Dem Verteidiger des A____ im Rückweisungsverfahren, […], werden ein Honorar von CHF 1‘000.–, inklusive Auslagen und zuzüglich 8 % MWST von CHF 80.–, aus der Gerichtskasse ausgerichtet. Eine Rückforderung nach Art. 135 Abs. 4 StPO ist ausgeschlossen.
Mitteilung an:
A____
Staatsanwaltschaft
Privatklägerschaft
Strafgericht
Strafregister-Informationssystem VOSTRA
APPELLATIONSGERICHT BASEL-STADT
Der Präsident Die Gerichtsschreiberin
lic. iur. Christian Hoenen lic. iur. Barbara Grange
Rechtsmittelbelehrung
Gegen diesen Entscheid kann unter den Voraussetzungen von Art. 78 ff. des Bundesgerichtsgesetzes (BGG) innert 30 Tagen seit schriftlicher Eröffnung Beschwerde in Strafsachen erhoben werden. Die Beschwerdeschrift muss spätestens am letzten Tag der Frist beim Bundesgericht (1000 Lausanne 14) eingereicht oder zu dessen Handen der Schweizerischen Post oder einer diplomatischen oder konsularischen Vertretung der Schweiz im Ausland übergeben werden (Art. 48 Abs. 1 BGG). Für die Anforderungen an den Inhalt der Beschwerdeschrift wird auf Art. 42 BGG verwiesen.
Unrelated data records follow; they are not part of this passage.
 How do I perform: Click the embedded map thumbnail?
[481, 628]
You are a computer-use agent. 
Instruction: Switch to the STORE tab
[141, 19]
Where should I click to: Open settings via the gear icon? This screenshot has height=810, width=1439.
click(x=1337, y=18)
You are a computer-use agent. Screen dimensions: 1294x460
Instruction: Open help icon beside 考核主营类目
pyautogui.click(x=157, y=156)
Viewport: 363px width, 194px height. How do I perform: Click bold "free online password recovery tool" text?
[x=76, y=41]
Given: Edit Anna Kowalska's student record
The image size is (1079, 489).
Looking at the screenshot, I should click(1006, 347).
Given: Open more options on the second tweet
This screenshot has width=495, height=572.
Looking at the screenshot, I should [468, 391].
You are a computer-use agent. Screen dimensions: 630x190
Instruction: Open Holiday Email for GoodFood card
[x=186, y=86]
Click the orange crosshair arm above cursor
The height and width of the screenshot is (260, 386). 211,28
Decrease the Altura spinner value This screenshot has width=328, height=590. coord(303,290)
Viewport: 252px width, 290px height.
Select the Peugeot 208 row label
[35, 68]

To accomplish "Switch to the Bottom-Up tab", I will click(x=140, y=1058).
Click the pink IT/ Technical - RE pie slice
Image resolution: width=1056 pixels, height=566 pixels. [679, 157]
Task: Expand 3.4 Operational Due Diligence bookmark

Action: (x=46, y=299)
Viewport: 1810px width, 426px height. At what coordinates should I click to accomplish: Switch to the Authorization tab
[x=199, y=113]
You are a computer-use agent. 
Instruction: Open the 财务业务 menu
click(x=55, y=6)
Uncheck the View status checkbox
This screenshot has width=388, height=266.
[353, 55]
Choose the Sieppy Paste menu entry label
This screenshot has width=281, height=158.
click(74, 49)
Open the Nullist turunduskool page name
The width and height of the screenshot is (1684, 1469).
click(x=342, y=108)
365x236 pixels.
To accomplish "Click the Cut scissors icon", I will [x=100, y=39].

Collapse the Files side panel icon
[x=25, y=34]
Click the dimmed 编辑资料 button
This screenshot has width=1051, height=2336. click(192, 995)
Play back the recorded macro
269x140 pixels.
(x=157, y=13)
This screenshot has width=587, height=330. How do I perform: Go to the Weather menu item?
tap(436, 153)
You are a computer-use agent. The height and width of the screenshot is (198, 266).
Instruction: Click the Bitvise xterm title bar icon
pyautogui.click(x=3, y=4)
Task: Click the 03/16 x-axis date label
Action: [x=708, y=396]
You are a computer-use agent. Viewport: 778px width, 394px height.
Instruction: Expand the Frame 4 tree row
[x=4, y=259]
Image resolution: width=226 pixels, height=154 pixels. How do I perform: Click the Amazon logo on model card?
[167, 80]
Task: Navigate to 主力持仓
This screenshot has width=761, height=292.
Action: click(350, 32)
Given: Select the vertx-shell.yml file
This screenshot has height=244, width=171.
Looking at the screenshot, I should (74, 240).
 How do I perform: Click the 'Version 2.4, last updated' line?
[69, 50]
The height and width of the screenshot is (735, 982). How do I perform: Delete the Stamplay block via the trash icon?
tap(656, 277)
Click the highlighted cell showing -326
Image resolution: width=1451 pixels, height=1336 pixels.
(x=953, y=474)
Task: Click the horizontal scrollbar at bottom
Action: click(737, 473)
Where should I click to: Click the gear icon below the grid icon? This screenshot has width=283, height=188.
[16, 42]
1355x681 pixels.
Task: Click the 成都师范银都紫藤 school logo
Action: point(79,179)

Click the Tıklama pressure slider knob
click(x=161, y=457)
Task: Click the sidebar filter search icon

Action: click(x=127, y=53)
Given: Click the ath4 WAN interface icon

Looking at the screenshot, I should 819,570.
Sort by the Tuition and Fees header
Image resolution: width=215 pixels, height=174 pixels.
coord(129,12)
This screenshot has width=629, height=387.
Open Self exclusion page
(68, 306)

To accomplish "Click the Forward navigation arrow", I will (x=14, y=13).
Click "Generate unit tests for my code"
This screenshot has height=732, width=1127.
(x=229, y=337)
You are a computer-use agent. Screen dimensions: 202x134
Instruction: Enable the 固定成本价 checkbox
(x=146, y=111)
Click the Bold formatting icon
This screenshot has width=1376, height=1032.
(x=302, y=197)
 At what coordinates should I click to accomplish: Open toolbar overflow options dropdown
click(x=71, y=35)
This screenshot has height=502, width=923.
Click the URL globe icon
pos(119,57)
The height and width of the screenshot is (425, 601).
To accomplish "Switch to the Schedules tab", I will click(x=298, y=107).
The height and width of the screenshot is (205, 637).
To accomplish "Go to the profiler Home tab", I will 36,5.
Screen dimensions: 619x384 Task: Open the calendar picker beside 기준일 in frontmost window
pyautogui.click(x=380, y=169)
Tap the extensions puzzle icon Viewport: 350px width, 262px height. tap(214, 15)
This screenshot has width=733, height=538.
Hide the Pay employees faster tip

Über die Zulässigkeit des Rechtsmittels entscheidet das Bundesgericht.
Die amtliche Verteidigung und die unentgeltliche Vertretung der Privatklägerschaft können gegen einen allfälligen Entscheid betreffend ihre Entschädigung für das zweitinstanzliche Verfahren gemäss Art. 135 Abs. 3 lit. b der Strafprozessordnung (StPO) innert 10 Tagen seit schriftlicher Eröffnung Beschwerde beim Bundesstrafgericht (Viale Stefano Franscini 7, Postfach 2720, 6501 Bellinzona) erheben (vgl. dazu Urteil des Bundesgerichts 6B_360/2014 vom 30. Oktober 2014).